## DATA IN THIS EXERCISE
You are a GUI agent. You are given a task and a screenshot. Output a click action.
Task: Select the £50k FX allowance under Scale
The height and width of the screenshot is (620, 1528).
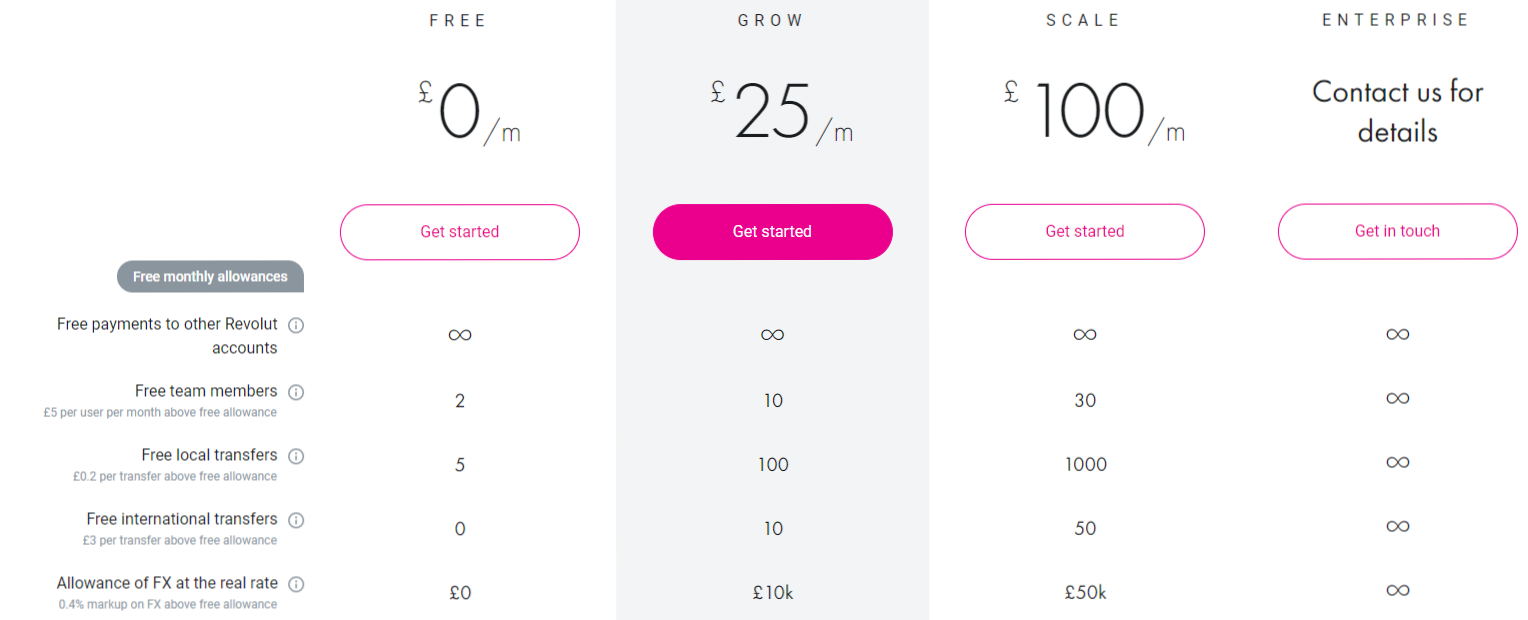(1085, 592)
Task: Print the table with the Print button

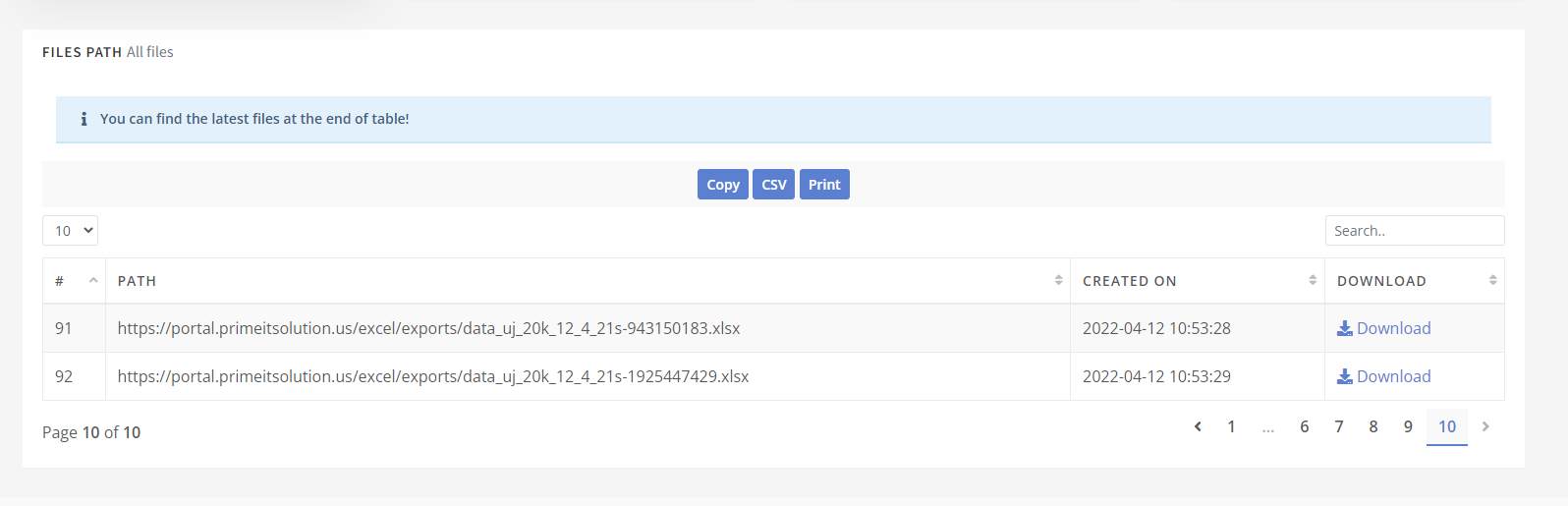Action: point(824,185)
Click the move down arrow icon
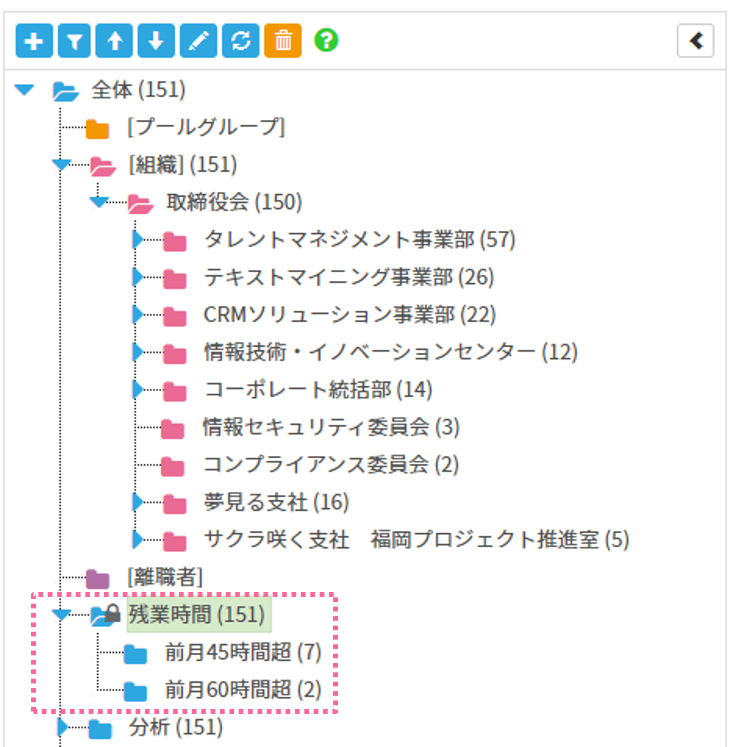Screen dimensions: 730x747 point(157,41)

## TASK INSTRUCTIONS
Starting with the line containing "Task: Print the table with the Print button" and ending with the last line of the records above, write out each line exactly; no pictures.

## SOLUTION TO THIS EXERCISE
Task: Print the table with the Print button

Action: point(824,185)
Click the move down arrow icon
Screen dimensions: 730x747 point(157,41)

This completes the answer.